Work required - The listing that follows should be reproduced exactly, line for line.

Materials provided -
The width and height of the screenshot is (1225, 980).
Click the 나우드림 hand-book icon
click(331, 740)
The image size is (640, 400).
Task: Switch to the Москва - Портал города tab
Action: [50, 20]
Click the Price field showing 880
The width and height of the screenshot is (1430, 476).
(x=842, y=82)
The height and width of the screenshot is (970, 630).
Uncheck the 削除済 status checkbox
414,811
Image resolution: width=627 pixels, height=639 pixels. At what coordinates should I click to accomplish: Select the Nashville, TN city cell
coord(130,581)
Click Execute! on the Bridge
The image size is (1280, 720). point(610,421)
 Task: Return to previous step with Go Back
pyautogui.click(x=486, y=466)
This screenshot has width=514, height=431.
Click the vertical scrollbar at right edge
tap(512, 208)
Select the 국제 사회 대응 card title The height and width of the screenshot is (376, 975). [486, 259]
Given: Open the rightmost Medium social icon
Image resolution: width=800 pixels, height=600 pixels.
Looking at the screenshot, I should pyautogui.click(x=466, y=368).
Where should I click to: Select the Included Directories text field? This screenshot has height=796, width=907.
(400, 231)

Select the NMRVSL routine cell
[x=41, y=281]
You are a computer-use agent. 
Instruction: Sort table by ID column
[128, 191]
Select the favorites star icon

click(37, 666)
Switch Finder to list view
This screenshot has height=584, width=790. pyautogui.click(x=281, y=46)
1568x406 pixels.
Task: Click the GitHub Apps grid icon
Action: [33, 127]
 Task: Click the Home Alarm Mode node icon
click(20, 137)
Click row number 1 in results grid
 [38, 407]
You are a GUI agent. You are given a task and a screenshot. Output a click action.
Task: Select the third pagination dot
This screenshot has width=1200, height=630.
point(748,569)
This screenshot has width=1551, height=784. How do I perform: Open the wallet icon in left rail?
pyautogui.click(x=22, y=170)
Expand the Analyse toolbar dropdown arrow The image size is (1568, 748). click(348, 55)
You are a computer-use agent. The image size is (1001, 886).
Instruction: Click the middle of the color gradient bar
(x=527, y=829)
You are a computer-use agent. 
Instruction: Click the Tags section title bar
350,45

Task response -
The width and height of the screenshot is (1225, 980).
Click the 나우드림 hand-book icon
click(331, 740)
The image size is (640, 400).
Task: Switch to the Москва - Портал города tab
Action: [50, 20]
Click the Price field showing 880
The width and height of the screenshot is (1430, 476).
(x=842, y=82)
The height and width of the screenshot is (970, 630).
Uncheck the 削除済 status checkbox
414,811
Image resolution: width=627 pixels, height=639 pixels. At what coordinates should I click to accomplish: Select the Nashville, TN city cell
coord(130,581)
Click Execute! on the Bridge
The image size is (1280, 720). point(610,421)
 Task: Return to previous step with Go Back
pyautogui.click(x=486, y=466)
This screenshot has width=514, height=431.
Click the vertical scrollbar at right edge
tap(512, 208)
Select the 국제 사회 대응 card title The height and width of the screenshot is (376, 975). [486, 259]
Given: Open the rightmost Medium social icon
Image resolution: width=800 pixels, height=600 pixels.
Looking at the screenshot, I should pyautogui.click(x=466, y=368).
Where should I click to: Select the Included Directories text field? This screenshot has height=796, width=907.
(400, 231)

Select the NMRVSL routine cell
[x=41, y=281]
You are a computer-use agent. 
Instruction: Sort table by ID column
[128, 191]
Select the favorites star icon

click(37, 666)
Switch Finder to list view
This screenshot has height=584, width=790. pyautogui.click(x=281, y=46)
1568x406 pixels.
Task: Click the GitHub Apps grid icon
Action: [33, 127]
 Task: Click the Home Alarm Mode node icon
click(20, 137)
Click row number 1 in results grid
 [38, 407]
You are a GUI agent. You are given a task and a screenshot. Output a click action.
Task: Select the third pagination dot
This screenshot has width=1200, height=630.
point(748,569)
This screenshot has width=1551, height=784. How do I perform: Open the wallet icon in left rail?
pyautogui.click(x=22, y=170)
Expand the Analyse toolbar dropdown arrow The image size is (1568, 748). click(348, 55)
You are a computer-use agent. The image size is (1001, 886).
Instruction: Click the middle of the color gradient bar
(x=527, y=829)
You are a computer-use agent. 
Instruction: Click the Tags section title bar
350,45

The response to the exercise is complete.